(Stored data)
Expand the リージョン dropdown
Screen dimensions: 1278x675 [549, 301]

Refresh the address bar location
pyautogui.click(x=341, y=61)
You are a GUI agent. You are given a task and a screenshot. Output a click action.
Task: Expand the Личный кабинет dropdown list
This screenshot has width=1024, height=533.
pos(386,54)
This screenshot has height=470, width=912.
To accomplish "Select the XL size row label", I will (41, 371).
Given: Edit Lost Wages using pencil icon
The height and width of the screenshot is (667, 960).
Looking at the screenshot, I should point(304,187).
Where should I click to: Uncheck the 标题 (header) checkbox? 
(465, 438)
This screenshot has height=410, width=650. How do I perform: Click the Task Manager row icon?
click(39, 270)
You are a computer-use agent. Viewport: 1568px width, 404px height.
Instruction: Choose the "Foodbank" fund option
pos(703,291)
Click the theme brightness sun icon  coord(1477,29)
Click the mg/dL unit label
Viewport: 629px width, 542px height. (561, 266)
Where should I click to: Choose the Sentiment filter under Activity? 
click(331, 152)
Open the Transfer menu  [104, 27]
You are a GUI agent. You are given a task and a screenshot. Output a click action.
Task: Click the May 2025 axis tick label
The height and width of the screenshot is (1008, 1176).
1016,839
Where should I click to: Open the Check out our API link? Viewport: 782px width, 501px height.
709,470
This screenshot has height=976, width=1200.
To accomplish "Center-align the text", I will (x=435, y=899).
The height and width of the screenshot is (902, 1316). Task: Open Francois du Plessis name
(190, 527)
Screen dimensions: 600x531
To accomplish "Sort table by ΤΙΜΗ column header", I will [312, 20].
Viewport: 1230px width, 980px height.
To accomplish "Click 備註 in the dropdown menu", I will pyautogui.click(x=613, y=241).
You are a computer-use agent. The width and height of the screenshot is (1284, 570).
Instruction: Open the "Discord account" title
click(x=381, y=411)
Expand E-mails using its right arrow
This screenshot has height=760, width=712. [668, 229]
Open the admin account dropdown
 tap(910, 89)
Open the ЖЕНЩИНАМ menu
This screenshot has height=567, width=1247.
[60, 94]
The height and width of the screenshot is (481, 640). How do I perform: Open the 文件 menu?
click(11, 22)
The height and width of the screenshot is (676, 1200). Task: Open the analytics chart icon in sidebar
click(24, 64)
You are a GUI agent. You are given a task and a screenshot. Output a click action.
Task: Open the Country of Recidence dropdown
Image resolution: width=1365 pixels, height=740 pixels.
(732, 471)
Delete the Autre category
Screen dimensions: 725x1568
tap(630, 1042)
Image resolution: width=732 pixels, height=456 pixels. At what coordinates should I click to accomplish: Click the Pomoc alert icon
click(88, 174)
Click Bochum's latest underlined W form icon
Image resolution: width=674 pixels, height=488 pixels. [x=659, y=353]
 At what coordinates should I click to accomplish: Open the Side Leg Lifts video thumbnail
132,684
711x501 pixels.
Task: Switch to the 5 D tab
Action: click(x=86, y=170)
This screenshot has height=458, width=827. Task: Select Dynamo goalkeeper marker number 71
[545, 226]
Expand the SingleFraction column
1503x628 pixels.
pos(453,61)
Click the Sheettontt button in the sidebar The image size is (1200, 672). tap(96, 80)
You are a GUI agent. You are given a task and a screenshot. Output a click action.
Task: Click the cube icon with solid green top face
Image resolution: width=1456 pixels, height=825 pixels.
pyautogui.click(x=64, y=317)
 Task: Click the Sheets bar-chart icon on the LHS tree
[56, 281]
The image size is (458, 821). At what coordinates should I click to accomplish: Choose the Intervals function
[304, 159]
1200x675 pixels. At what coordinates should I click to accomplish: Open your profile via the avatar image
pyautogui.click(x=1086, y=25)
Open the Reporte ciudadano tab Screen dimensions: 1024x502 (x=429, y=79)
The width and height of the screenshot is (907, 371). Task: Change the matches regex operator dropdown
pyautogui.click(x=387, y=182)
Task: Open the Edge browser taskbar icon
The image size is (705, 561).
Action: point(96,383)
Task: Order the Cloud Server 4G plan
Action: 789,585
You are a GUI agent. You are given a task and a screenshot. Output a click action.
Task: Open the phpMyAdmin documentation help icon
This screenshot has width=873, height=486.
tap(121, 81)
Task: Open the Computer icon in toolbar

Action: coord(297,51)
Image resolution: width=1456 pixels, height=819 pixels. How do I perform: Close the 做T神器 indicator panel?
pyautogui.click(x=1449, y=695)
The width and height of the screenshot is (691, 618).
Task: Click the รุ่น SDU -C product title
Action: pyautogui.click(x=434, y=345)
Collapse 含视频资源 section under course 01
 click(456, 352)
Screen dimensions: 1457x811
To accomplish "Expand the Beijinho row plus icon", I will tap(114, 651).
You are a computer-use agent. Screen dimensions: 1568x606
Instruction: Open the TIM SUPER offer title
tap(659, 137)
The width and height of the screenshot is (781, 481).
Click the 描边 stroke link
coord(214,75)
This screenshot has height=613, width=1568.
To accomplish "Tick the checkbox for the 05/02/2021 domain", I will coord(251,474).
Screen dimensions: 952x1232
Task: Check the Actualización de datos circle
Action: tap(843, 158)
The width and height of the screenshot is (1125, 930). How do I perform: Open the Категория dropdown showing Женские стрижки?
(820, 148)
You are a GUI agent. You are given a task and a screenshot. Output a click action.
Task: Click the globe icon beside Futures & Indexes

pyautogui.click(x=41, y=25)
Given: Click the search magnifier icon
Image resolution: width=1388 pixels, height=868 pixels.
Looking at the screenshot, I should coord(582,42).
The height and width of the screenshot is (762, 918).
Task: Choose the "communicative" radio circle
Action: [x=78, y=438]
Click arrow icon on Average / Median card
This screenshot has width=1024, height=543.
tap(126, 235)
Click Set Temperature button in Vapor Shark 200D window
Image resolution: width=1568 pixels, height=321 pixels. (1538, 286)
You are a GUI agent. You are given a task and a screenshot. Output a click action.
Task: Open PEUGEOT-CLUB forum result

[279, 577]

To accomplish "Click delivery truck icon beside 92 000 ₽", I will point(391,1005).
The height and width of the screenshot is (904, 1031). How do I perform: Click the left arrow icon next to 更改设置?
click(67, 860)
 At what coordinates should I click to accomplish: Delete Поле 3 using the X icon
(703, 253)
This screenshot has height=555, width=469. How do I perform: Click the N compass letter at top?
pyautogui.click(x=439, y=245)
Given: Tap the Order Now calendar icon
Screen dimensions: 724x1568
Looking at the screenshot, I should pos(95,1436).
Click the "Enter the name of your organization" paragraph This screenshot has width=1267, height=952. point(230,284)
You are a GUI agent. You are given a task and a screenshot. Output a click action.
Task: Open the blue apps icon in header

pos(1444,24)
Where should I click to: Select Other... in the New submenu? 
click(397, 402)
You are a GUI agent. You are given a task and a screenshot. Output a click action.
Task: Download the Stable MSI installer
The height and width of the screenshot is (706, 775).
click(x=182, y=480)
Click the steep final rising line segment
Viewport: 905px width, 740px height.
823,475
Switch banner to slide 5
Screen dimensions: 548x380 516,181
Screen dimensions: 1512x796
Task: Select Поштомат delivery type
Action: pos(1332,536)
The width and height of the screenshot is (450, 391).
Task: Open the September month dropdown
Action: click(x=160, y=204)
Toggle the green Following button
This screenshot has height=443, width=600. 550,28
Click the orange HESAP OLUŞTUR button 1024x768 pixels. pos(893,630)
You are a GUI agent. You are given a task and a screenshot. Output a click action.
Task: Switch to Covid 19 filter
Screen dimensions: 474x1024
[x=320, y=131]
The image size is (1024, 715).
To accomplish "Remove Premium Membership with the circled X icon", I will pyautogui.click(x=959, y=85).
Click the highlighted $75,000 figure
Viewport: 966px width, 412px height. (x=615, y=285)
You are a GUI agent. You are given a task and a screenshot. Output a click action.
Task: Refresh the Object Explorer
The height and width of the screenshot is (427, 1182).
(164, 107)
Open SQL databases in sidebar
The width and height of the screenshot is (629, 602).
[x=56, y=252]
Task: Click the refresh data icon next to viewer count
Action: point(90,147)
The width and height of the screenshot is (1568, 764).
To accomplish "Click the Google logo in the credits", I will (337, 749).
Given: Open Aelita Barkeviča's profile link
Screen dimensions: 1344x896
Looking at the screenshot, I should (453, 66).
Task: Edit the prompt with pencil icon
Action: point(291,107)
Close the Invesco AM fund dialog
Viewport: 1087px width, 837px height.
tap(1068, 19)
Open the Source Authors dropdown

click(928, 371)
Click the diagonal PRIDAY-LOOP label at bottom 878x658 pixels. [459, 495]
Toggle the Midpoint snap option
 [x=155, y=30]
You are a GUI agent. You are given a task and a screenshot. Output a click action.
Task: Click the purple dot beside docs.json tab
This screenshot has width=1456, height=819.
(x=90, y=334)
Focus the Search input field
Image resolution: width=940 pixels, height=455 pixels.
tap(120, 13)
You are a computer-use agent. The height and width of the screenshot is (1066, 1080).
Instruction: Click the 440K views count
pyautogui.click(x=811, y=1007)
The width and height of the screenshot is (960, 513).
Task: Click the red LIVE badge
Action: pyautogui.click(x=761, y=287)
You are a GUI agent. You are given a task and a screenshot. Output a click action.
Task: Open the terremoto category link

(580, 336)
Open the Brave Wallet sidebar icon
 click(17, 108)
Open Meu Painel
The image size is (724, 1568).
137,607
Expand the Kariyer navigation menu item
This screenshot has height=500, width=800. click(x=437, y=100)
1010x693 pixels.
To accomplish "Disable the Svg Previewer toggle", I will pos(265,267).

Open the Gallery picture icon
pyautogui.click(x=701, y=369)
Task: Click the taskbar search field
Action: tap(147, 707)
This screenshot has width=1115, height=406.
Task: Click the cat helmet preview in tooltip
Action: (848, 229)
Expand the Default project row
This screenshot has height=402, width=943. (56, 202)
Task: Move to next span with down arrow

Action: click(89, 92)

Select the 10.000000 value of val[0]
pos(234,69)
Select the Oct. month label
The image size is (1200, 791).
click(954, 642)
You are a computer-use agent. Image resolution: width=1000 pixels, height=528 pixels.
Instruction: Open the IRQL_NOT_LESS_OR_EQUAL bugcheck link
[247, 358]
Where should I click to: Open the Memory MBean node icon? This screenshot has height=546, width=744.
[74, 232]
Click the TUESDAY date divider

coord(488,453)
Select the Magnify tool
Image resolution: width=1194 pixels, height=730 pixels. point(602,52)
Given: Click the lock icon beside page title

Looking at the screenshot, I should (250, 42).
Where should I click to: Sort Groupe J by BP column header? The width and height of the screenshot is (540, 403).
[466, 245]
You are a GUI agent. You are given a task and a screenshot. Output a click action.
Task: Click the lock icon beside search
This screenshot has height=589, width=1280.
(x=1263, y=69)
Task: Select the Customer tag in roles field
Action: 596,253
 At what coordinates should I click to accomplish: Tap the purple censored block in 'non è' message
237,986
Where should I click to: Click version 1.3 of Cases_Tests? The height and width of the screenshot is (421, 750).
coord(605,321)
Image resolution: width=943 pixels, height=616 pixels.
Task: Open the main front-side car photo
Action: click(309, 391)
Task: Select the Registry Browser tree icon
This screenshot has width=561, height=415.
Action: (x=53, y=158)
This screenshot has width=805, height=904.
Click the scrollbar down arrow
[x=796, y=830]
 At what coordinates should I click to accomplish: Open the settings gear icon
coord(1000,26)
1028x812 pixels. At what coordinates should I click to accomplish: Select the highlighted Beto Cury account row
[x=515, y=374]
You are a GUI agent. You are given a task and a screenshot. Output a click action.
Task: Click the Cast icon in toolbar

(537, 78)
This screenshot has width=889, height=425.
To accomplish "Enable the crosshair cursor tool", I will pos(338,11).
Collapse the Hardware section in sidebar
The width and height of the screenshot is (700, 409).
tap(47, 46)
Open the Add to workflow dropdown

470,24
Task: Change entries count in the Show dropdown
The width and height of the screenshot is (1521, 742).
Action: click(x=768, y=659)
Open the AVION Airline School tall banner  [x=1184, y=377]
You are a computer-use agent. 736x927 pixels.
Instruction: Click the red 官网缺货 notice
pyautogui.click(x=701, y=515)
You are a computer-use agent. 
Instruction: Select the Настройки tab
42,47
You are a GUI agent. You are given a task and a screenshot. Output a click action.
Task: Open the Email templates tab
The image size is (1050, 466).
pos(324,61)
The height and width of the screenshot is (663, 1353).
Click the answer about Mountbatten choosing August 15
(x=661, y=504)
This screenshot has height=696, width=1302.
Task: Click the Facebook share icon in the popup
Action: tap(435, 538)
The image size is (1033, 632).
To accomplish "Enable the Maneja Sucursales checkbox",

-- Exercise goal --
The reply should consist solely of the lines above from the one that has "Instruction: Open the IRQL_NOT_LESS_OR_EQUAL" through the one that has "This screenshot has width=889, height=425.", reproduced exactly.

-- Task answer --
Instruction: Open the IRQL_NOT_LESS_OR_EQUAL bugcheck link
[247, 358]
Where should I click to: Open the Memory MBean node icon? This screenshot has height=546, width=744.
[74, 232]
Click the TUESDAY date divider

coord(488,453)
Select the Magnify tool
Image resolution: width=1194 pixels, height=730 pixels. point(602,52)
Given: Click the lock icon beside page title

Looking at the screenshot, I should (250, 42).
Where should I click to: Sort Groupe J by BP column header? The width and height of the screenshot is (540, 403).
[466, 245]
You are a GUI agent. You are given a task and a screenshot. Output a click action.
Task: Click the lock icon beside search
This screenshot has height=589, width=1280.
(x=1263, y=69)
Task: Select the Customer tag in roles field
Action: 596,253
 At what coordinates should I click to accomplish: Tap the purple censored block in 'non è' message
237,986
Where should I click to: Click version 1.3 of Cases_Tests? The height and width of the screenshot is (421, 750).
coord(605,321)
Image resolution: width=943 pixels, height=616 pixels.
Task: Open the main front-side car photo
Action: click(309, 391)
Task: Select the Registry Browser tree icon
This screenshot has width=561, height=415.
Action: (x=53, y=158)
This screenshot has width=805, height=904.
Click the scrollbar down arrow
[x=796, y=830]
 At what coordinates should I click to accomplish: Open the settings gear icon
coord(1000,26)
1028x812 pixels. At what coordinates should I click to accomplish: Select the highlighted Beto Cury account row
[x=515, y=374]
You are a GUI agent. You are given a task and a screenshot. Output a click action.
Task: Click the Cast icon in toolbar

(537, 78)
This screenshot has width=889, height=425.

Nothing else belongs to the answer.